Microsoft Agent Framework Microsoft.Extensions.AI Created: 12 Jul 2026 Updated: 12 Jul 2026

Getting Structured Output from a Chat Model

Instead of getting a plain-text response from a model, we often want the response to conform to a specific .NET type (an enum, a record, etc.) so it can be used directly in code without brittle text parsing. Microsoft.Extensions.AI supports this via the GetResponseAsync<T> extension method: by passing a type argument, the response is automatically deserialized into that type.

Reference

  1. Structured output quickstart

Step-by-Step Walkthrough

1. Structured Output Types

Two types are defined for this example:

  1. Sentiment: an enum representing the sentiment values the model will classify reviews into (Positive, Negative, Neutral).
  2. SentimentRecord: a record that captures both a free-text response and the analyzed sentiment value together, so the model can return a short explanation alongside the classification.

2. Setup

The API key is read from the OPEN_AI_KEY environment variable, and an IChatClient is created targeting the gpt-4o-mini model.

3. Example 1: Sentiment Analysis of a Single Review (enum)

GetResponseAsync<Sentiment> is called with a prompt asking for the sentiment of a review. The model's answer is deserialized directly into the Sentiment enum, so response.Result is a strongly typed enum value rather than a string that would need to be parsed.

4. Example 2: Sentiment Analysis of Multiple Reviews

The same pattern is applied in a loop over several review strings, showing that structured output works consistently across different, and even ambiguous or short (e.g., "Hello"), inputs.

5. Example 3: Getting Response Text and Sentiment Together (record)
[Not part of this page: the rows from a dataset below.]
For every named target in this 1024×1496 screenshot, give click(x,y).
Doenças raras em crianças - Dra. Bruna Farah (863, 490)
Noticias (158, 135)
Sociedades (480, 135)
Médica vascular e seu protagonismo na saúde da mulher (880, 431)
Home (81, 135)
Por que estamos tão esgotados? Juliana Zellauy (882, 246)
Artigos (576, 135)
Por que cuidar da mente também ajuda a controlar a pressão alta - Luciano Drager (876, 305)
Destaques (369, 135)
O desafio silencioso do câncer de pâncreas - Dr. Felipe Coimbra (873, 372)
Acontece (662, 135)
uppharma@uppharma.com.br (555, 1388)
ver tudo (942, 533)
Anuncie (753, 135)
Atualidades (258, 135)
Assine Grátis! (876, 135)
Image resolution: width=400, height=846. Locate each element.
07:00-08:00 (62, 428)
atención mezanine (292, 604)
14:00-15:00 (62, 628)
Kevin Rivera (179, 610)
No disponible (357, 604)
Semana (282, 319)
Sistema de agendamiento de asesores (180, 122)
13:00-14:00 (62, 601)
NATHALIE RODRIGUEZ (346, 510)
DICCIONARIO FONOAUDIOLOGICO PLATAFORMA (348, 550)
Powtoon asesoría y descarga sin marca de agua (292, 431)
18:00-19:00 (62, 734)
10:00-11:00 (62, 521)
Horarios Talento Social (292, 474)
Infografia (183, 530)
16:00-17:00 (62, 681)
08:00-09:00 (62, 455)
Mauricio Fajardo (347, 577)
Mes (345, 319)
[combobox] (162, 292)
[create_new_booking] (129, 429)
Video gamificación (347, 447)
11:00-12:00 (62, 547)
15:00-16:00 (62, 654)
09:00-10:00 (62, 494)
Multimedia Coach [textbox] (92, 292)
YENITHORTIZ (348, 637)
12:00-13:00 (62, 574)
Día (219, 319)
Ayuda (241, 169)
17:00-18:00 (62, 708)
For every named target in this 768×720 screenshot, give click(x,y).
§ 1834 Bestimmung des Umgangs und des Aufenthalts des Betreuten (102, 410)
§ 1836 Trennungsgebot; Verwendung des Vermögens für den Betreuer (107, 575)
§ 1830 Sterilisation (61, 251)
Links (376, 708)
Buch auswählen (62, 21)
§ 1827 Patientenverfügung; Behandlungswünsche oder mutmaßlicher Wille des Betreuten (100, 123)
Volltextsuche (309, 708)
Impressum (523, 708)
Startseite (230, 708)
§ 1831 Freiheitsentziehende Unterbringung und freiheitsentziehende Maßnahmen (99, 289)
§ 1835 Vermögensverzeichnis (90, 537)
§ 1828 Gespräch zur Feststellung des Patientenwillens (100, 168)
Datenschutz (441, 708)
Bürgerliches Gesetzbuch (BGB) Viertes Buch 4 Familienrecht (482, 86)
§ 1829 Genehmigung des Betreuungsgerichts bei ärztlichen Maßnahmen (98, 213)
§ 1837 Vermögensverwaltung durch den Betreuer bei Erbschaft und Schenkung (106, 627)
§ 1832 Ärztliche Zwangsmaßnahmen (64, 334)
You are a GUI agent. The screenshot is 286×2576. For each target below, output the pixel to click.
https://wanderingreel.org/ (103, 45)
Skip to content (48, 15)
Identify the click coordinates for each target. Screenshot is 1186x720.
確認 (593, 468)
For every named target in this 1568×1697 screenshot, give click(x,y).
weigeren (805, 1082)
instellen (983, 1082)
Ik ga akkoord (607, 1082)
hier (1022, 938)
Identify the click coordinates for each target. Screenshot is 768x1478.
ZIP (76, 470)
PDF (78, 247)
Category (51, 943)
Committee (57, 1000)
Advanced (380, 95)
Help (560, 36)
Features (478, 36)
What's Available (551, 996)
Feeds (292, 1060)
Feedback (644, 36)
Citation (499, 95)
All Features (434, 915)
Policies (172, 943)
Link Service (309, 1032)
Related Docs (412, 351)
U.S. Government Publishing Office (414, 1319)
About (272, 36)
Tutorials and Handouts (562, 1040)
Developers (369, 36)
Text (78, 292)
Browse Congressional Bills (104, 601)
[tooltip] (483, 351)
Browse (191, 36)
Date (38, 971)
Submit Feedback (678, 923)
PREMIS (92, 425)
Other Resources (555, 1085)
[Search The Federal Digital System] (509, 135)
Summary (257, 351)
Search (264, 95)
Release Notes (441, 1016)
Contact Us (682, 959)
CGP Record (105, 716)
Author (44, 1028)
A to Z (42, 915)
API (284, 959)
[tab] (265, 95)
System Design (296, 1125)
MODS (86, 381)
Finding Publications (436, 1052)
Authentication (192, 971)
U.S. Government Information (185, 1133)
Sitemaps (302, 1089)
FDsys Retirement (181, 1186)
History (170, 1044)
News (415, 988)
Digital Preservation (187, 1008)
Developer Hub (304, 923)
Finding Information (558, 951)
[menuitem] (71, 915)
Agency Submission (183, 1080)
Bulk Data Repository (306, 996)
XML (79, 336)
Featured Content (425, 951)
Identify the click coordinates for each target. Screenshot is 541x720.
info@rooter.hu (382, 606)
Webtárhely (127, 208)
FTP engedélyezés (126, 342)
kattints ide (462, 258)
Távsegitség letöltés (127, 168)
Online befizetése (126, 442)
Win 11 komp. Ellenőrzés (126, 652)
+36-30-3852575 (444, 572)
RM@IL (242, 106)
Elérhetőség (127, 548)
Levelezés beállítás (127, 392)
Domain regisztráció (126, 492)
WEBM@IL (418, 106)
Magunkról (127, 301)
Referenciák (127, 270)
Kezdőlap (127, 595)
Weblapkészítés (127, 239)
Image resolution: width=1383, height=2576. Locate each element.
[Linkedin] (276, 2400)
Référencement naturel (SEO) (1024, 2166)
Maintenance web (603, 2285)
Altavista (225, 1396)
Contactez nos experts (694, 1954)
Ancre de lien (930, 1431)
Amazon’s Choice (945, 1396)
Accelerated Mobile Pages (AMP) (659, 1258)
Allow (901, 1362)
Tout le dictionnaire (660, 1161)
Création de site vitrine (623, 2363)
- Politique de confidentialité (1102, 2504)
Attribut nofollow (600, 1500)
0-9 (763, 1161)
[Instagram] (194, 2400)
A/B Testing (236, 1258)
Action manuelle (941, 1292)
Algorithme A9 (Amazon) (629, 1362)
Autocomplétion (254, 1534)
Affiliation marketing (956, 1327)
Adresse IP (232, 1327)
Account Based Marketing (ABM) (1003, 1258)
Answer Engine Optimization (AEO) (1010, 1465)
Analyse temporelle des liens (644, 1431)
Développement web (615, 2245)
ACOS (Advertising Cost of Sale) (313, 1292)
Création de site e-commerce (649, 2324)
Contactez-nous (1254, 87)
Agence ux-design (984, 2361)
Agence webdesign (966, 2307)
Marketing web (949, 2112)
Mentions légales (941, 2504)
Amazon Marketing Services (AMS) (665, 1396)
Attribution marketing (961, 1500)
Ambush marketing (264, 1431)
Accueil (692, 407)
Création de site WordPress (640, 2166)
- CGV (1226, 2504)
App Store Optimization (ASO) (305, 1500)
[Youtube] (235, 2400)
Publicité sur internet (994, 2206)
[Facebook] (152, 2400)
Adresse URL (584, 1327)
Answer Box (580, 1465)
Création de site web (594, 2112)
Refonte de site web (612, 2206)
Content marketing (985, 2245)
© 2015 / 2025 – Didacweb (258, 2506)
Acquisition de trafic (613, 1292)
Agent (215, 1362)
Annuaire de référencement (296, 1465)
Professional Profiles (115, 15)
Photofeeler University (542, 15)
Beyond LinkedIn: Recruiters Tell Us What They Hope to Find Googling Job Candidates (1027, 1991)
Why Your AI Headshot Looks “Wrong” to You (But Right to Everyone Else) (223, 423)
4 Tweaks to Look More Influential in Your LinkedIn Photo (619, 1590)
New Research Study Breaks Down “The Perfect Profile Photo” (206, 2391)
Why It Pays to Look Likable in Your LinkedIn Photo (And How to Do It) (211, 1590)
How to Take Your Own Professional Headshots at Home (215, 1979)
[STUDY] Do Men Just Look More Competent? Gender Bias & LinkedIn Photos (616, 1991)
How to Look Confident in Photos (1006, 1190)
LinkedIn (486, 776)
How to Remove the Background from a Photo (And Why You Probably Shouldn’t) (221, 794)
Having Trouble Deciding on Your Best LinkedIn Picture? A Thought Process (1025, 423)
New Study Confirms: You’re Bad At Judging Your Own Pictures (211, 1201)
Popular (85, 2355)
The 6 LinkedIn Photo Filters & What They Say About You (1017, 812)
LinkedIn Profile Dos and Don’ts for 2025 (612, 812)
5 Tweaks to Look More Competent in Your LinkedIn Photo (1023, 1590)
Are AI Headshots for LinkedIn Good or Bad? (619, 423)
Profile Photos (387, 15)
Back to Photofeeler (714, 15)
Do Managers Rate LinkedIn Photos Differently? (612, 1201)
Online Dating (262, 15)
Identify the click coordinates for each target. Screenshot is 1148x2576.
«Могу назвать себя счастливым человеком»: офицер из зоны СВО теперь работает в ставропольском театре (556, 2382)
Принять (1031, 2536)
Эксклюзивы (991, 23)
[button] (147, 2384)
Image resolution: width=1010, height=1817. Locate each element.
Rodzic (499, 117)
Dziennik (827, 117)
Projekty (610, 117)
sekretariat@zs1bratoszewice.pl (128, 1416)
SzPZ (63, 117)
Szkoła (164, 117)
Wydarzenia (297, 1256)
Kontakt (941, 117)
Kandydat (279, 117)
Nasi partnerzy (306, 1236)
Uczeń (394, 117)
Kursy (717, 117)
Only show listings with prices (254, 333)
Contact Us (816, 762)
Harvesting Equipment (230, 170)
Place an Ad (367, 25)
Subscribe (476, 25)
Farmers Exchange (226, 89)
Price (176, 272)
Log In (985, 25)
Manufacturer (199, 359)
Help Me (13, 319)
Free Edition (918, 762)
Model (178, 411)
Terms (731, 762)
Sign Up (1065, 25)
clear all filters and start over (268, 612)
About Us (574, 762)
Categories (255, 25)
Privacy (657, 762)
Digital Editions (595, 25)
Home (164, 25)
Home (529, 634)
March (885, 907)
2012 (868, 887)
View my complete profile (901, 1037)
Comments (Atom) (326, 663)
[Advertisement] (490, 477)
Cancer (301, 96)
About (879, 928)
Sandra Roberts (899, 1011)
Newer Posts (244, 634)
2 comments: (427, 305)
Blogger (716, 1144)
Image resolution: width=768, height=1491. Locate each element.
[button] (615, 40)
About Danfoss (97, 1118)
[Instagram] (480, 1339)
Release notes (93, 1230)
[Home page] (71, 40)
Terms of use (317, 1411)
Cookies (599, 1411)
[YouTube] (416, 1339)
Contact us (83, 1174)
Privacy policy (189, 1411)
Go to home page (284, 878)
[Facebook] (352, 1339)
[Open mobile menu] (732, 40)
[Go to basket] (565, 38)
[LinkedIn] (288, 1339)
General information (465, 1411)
GetResponseAsync<SentimentRecord> is used so the model returns both a natural-language response (ResponseText) and the classified sentiment (ReviewSentiment) in a single structured result, avoiding the need for two separate calls.

Full Code Example

using Microsoft.Extensions.AI;
using OpenAI;

namespace MicrosoftAgentFrameworkLesson.ConsoleApp
{
// StructuredOutput: An example of requesting a structured response from the model
// that conforms to a .NET type we specify (enum, record, etc.) instead of plain text.
// A type argument is passed to the GetResponseAsync<T> extension method so the
// response is deserialized into that type.
// Source: https://learn.microsoft.com/en-us/dotnet/ai/quickstarts/structured-output
public static class StructuredOutputDemo
{
#region Structured Output Types
// The sentiment values the model will classify reviews into
public enum Sentiment
{
Positive,
Negative,
Neutral
}

// A record type to get both the text response and the analyzed sentiment together
public record SentimentRecord(string ResponseText, Sentiment ReviewSentiment);
#endregion

public static async Task RunAsync()
{
#region Setup
var apiKey = Environment.GetEnvironmentVariable("OPEN_AI_KEY")
?? throw new InvalidOperationException("Please set the OPEN_AI_KEY environment variable.");

IChatClient chatClient = new OpenAIClient(apiKey)
.GetChatClient("gpt-4o-mini")
.AsIChatClient();

Console.WriteLine("====== Structured Output Example ======\n");
#endregion

#region Example 1: Sentiment Analysis of a Single Review (enum)
string review = "I'm happy with the product!";
var response = await chatClient.GetResponseAsync<Sentiment>(
$"What's the sentiment of this review? {review}");

Console.WriteLine($"Review: {review}");
Console.WriteLine($"Sentiment: {response.Result}\n");
#endregion

#region Example 2: Sentiment Analysis of Multiple Reviews
string[] inputs =
[
"Best purchase ever!",
"Returned it immediately.",
"Hello",
"It works as advertised.",
"The packaging was damaged but otherwise okay."
];

foreach (var input in inputs)
{
var response2 = await chatClient.GetResponseAsync<Sentiment>(
$"What's the sentiment of this review? {input}");
Console.WriteLine($"Review: {input} | Sentiment: {response2.Result}");
}
Console.WriteLine();
#endregion

#region Example 3: Getting Response Text and Sentiment Together (record)
var review3 = "This product worked okay.";
var response3 = await chatClient.GetResponseAsync<SentimentRecord>(
$"What's the sentiment of this review? {review3}");

Console.WriteLine($"Review: {review3}");
Console.WriteLine($"Response text: {response3.Result.ResponseText}");
Console.WriteLine($"Sentiment: {response3.Result.ReviewSentiment}");
#endregion
}
}
}

Summary

Structured output lets you skip fragile string parsing of model responses. By specifying a .NET type as the generic argument to GetResponseAsync<T>, you get a strongly typed, ready-to-use result—whether it's a simple enum classification or a richer record combining multiple pieces of information from a single model call.